Uncertainties over a deal have pushed some investors to the sidelines in recent sessions, while nervousness ahead of the release of U.S. payrolls data later in the day could also dampen trade on Friday.
Oil prices stood little changed near recent peaks after major oil exporting countries agreed on Thursday to cut output by an extra 500,000 barrels a day in the first quarter of 2020, after a nearly six-hour meeting on Thursday.
Details of the agreement and how the cuts will be distributed among producers still need to be ratified at a meeting in Vienna of OPEC and non-OPEC nations, or so-called OPEC+, on Friday.
“The cut of an extra 500,000 barrels a day was not priced into the market, so the cut will be positive for the market if it is carried out,” said Tatsufumi Okoshi, senior commodity economist at Nomura.
“But since OPEC countries haven’t fully complied with the existing cut, markets will probably have to wait to see how the cut will pan out,” he added.
U.S. West Texas Intermediate (WTI) crude dipped 2 cents to $58.41 per barrel, but was not far off Thursday’s 2-1/2-month high of $59.12 per barrel.
The agreement coincided with the initial public offering (IPO) of state oil firm Saudi Aramco, which was priced at the top of its range, raising $25.6 billion in the world’s biggest IPO.

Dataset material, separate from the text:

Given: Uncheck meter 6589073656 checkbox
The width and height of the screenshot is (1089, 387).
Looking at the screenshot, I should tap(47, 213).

In the currency market, the British pound soared on growing confidence that next week’s election will give the Conservative Party the parliamentary majority it needs to deliver Brexit, ending near-term uncertainty.
Sterling spiked to a seven-month high of $1.3166 on Thursday and last stood at $1.3157, up 1.6% so far this week. It hit 2-1/2-year highs versus the euro.
The euro stood at $1.1107, near a one-month high of $1.11165 set on Wednesday, helped by firmer euro zone economic data.
That helped push the dollar index to a one-month low of 97.356 on Thursday. The index last stood at 97.386.
Against the yen, the dollar traded at 108.73 yen, having slipped slightly the previous day.